Dr. Nav Persaud of St. Michael’s Hospital in Toronto and his co-authors followed 395 people in Toronto and the Ontario communities of Blind River and Manitoulin Island assigned to receive free medications and 391 others to usual care for a year.

“We partly did this study because we were so concerned about what was happening to our patients here who couldn’t afford medications,” Persaud said.  “We hope that by the time this study ends there’ll be a public policy change that will mean everyone in Canada who needs access to medications will have it.”

In Monday’s issue of the journal JAMA Internal Medicine, Persaud and his team reported giving medications free resulted in 11.6 per cent better adherence to treatment.

The researchers monitored patients taking medications for high blood pressure and blood glucose in diabetes, as well as antiretrovirals for HIV, antipsychotics, antibiotics and analgesics.

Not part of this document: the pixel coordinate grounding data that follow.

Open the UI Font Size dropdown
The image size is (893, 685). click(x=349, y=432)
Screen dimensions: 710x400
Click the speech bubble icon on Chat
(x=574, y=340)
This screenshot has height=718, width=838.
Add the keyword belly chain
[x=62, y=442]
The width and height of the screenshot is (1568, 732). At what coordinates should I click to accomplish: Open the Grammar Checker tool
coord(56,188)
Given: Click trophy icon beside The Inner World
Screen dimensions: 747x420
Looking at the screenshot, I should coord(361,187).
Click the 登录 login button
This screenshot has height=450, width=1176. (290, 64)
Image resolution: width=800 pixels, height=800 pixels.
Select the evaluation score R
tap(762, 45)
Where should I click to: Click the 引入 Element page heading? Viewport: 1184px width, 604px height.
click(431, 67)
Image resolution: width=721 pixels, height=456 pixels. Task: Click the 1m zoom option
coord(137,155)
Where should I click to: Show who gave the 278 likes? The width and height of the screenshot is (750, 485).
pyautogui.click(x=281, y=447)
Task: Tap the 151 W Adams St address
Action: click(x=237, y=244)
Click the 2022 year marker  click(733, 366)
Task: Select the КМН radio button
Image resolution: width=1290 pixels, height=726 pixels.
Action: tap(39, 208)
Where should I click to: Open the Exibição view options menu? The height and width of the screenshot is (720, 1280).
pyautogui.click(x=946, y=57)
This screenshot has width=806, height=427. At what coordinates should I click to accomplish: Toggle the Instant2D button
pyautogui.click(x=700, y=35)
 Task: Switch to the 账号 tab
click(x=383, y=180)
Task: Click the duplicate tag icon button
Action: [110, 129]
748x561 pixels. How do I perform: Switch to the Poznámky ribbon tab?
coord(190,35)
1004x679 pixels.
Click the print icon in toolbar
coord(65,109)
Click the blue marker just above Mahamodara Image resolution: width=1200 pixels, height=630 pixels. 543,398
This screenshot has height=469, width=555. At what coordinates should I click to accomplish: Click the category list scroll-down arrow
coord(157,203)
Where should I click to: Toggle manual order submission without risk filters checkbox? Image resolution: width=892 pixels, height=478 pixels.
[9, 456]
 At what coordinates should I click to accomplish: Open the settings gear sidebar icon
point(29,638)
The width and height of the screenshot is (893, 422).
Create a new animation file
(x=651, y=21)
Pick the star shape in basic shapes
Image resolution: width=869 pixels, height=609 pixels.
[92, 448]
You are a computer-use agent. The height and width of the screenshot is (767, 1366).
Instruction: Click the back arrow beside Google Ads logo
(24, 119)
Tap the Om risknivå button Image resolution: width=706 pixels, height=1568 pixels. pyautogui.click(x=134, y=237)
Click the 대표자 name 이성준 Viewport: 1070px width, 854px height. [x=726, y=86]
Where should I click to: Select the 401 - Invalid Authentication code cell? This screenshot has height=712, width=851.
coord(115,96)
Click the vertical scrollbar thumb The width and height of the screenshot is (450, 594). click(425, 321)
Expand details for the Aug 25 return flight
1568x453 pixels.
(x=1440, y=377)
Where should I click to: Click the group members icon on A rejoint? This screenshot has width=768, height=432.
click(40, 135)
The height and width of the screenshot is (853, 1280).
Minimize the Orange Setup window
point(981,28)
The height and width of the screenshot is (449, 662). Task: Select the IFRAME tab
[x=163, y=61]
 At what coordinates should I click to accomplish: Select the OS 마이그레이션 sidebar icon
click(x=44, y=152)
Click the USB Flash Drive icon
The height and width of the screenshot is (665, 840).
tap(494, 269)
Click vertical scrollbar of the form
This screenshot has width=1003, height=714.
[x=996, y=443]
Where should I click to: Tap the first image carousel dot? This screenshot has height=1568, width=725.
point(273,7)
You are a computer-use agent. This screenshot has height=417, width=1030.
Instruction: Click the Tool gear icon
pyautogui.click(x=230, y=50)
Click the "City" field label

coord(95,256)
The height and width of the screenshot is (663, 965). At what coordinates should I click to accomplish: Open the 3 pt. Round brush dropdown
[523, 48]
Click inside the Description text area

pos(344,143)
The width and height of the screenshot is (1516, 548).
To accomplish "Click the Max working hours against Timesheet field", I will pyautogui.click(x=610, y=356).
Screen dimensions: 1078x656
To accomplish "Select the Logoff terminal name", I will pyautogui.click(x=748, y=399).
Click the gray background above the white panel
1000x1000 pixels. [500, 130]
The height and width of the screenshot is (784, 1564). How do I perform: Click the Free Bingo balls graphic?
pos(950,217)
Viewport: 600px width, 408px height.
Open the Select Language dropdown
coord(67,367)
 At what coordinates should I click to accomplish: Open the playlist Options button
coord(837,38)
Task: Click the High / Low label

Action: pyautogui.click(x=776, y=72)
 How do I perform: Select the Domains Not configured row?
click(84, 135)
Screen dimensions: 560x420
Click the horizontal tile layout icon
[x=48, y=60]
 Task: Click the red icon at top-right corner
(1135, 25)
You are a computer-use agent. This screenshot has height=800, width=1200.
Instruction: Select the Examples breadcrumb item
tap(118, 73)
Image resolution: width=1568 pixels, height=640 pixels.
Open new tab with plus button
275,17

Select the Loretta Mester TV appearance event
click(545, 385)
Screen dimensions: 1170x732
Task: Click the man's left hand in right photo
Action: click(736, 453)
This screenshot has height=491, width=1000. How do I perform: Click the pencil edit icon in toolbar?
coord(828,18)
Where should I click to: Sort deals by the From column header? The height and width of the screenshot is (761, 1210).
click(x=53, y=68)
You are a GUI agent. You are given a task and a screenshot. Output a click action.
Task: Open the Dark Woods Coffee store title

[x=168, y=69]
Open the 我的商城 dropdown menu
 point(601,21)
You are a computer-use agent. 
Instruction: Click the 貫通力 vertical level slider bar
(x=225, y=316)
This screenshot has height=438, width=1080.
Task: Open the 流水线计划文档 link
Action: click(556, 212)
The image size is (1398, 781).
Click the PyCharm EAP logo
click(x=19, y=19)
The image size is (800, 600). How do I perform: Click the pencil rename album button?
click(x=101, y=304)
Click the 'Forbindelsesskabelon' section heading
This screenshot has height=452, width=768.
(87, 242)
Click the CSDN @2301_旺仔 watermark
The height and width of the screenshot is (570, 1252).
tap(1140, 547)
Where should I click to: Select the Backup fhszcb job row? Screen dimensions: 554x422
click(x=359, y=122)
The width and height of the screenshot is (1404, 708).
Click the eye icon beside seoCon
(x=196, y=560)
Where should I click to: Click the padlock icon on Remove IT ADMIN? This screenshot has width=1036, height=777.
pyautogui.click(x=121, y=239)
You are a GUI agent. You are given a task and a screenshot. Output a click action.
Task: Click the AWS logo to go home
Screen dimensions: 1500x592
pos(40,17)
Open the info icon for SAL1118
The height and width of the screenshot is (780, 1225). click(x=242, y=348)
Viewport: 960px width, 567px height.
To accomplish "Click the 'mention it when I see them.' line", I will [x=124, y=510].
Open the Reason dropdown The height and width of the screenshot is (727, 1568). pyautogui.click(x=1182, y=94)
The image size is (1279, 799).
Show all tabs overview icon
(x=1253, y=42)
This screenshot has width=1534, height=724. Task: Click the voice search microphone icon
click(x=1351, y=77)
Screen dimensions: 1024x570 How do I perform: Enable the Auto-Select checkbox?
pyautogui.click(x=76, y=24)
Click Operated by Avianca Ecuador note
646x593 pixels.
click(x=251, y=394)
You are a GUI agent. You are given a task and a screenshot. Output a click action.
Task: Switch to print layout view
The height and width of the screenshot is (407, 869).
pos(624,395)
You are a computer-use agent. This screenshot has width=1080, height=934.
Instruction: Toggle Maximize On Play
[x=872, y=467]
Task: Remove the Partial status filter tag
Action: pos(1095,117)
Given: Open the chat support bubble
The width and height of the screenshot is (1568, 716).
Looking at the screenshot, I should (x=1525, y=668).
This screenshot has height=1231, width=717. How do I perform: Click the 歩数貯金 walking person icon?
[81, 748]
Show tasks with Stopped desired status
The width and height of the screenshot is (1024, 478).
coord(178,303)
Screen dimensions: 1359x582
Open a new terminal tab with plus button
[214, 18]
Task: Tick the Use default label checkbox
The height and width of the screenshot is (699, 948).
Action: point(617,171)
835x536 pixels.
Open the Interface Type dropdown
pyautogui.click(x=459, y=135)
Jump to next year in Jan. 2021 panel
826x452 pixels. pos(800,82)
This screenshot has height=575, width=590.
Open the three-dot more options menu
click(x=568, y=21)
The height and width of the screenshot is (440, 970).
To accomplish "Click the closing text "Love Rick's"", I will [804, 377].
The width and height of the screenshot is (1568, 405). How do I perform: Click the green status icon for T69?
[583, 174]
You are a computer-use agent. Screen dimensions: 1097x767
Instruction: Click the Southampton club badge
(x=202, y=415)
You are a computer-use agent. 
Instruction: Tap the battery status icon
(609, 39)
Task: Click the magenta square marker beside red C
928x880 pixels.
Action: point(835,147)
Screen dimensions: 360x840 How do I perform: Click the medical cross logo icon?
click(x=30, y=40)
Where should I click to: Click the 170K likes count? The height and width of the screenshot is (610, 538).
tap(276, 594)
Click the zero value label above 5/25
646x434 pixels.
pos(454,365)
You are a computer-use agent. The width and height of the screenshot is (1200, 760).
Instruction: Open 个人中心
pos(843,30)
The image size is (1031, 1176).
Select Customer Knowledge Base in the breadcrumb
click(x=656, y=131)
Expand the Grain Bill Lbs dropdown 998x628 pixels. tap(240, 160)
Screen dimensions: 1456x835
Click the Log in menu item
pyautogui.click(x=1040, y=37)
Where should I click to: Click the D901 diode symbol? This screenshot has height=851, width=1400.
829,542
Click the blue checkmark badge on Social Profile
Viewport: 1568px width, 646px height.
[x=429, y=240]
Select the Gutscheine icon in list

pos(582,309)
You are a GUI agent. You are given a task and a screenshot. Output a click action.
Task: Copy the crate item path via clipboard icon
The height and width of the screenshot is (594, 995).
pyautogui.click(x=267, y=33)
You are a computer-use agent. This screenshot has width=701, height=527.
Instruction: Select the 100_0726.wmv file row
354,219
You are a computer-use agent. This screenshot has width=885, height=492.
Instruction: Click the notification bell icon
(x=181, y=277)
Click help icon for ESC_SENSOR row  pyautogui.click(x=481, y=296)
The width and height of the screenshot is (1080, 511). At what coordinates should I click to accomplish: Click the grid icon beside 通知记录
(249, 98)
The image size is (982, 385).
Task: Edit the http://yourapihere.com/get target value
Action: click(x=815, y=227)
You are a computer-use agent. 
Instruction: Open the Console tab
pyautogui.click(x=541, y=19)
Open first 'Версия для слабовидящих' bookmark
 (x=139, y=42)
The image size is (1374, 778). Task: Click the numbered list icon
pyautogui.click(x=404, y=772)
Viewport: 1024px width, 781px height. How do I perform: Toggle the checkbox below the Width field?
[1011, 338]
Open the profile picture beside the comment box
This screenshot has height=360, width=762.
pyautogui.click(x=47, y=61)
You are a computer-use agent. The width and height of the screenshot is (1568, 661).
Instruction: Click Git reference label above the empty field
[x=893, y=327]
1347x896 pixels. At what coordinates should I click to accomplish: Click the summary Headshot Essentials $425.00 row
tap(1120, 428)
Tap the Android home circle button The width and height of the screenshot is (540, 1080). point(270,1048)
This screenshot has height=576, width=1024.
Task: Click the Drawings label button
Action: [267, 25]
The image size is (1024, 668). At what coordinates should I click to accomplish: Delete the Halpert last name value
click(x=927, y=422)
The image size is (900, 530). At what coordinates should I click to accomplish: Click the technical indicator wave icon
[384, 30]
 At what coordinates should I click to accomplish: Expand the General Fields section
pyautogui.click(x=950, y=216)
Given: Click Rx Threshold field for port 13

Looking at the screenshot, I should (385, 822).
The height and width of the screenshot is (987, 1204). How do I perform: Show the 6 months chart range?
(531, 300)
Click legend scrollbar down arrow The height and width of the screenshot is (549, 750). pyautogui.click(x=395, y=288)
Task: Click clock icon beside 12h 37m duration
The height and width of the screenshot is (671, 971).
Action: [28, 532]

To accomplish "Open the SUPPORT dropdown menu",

More people who received drugs free took the essential medications as prescribed (151 of 395 or 38.2 per cent) compared with those in the group with usual access to medicine (104 of 391 or 26.6 per cent).

Those who had their antihypertensive medications covered had reduced systolic blood pressure. 

Diabetes control also showed clinical improvements in reducing complications although the differences weren’t statistically significant, Persaud said.

Free statins to improve low-density lipoprotein cholesterol levels were not affected.

Matthew Herder, director of the Health Law Institute at Dalhousie University in Halifax, studies health care policy. He wasn’t involved in the new study.

Better adherence

Herder said about one in four Canadian households say they have trouble accessing medicines they need, and this trial shows the importance of easing that financial barrier and adding pharmacare to the health-care system.

“This study provides clear evidence that adherence improves for those who don’t have to pay for their own medicines,” Herder said.


The idea for the study was born out of frustration when doctors discovered their patients couldn’t afford the medicine they were prescribed. (Craig Chivers/CBC)

Beulah Jarvis of Toronto was enrolled in the study after she had trouble affording her $ 180 asthma inhaler.

“That was the albatross around my neck for the longest time because not having this made it very hard to breathe at night and sleeping was horrible,” Jarvis, 51, recalled.

The self-employed woman said she’d skip doses, stretching the monthly inhaler to last two months.

“It was really stressful and there were a lot of things that I couldn’t buy foodwise,” Jarvis said.

When she took her medications regularly, her health improved. Jarvis said she’s also now better able to afford what she needs.

The research was supported by the Canadian Institutes of Health Research, the Ontario SPOR Support Unit that is supported by the Canadian Institutes of Health Research and the Ontario government, the Canada Research Chairs program, and the St. Michael’s Hospital Foundation.